Source text —
- - - - - - -

Why Your Car is Probably Black, White, or Silver

Many things about your car are unique. Your auto insurance policy, your air freshener, and your radio station presets are all at least somewhat unique to you, but if you take a look at a row of parked vehicles, you may notice a pattern. Statistically, it’s very likely that you find yourself surrounded by mostly black, white, grey, or silvers cars every time you hit the road.

It’s not as if there aren’t enough options out there – the 2016 Ford Explorer was available in 10 different colors ranging from “black” to “Caribou” to “Blue Jeans”, and most car dealerships make a point to stock a few different color options. So why is it, with all of these options available, that neutral tones dominate the road?

Before we look at the “why”, it may help to clarify that the American car buyer’s preference isn’t just a strange coincidence. A recent survey conducted by Axalta Coating Systems revealed that 29% of vehicles across the world are white, and in America alone, similar vehicles make up a full 25% of sales. In a study of American vehicles conducted by PPG Industries, this information was supported. PPG’s findings indicated that 23% of American vehicles were white, with black and grey following with 18% and 16% respectively.

- - - - - - -

Extracted material —

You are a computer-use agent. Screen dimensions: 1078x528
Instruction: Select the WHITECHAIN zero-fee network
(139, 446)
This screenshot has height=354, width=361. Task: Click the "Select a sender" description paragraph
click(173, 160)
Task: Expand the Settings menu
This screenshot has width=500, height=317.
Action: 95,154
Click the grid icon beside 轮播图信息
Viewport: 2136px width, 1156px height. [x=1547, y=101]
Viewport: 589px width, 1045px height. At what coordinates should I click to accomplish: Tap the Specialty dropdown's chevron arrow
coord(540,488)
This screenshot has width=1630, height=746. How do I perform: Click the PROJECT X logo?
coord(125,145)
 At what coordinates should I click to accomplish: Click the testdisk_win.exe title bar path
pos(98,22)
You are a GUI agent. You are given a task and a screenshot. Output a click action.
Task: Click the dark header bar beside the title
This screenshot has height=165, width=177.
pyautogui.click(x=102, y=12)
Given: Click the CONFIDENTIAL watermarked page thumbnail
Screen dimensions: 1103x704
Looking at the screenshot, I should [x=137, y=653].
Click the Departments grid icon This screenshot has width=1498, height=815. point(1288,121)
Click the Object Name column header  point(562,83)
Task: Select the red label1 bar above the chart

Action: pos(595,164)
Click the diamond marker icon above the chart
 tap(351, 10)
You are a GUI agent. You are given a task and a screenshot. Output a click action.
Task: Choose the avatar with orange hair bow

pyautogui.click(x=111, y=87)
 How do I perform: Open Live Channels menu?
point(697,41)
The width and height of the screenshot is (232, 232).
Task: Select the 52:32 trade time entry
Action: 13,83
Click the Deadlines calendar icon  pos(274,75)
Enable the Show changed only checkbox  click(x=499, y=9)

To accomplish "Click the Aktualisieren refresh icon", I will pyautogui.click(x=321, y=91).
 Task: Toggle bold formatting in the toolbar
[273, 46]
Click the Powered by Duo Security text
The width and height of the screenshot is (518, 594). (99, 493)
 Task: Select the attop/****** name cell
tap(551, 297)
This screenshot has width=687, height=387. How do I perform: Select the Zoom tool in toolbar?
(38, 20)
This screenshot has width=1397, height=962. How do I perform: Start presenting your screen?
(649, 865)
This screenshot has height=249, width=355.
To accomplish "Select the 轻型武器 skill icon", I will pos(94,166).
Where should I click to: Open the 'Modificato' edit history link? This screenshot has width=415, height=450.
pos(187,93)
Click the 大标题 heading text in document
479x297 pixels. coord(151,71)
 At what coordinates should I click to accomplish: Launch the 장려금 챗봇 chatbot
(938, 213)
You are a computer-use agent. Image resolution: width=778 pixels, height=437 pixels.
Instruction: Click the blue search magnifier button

- - - - - - -

Given request 1 —
In the car color article, what percentage of vehicles worldwide were white according to the Axalta Coating Systems survey?
Given request 2 —
Pick up the article on car colors after its last sentence and keep writing it.

Final result 1 —
29%

Final result 2 —
Jane Harrington, manager of automotive color styling at PPG Industries, has a theory that might explain all of this. “A lot of times a consumer may have seen that gray-orange in an advertisement or on a billboard, but by the time they make the expensive purchase they’re more conservative,” she said. “They think, ‘Can I really have that color for five years?'” If you’ve ever purchased a vehicle, you surely understand the apprehension that accompanies such a large commitment, and I’m inclined to agree that this worry is at least partially responsible for the popularity of “safe” colors.

Buying a more neutral color of car makes sense financially as well. In many cities, the color of your vehicle can impact car insurance quotes and rates in unexpected ways, and if you ever plan on reselling, a brighter shade might be a setback. The numbers don’t lie – vehicles with a less enthusiastic color pallet are more popular, so they’ll be easier to sell for a higher price. Buying a bright blue or yellow car might sound like a great idea now, but if you try to sell that same vehicle in a few years, it might be more difficult than anticipated. Of course, if you find the right buyer, it won’t be a problem at all.

But don’t lose hope – beautiful, brightly-colored cars are making a slow comeback as illustrated, again, by the data collected by PPG Industries. Over the last two years, the popularity of silver and grey vehicle has dropped 7%, so a future in which bright, unique vehicles are the norm might not be so far off.

What colors are you considering for your next car? Has your vehicle’s paint job ever put you in a difficult situation? Let us know in the comments section below, and don’t forget to call or click today for more information on unique, personalized car insurance policies that fit your budget, needs, and lifestyle.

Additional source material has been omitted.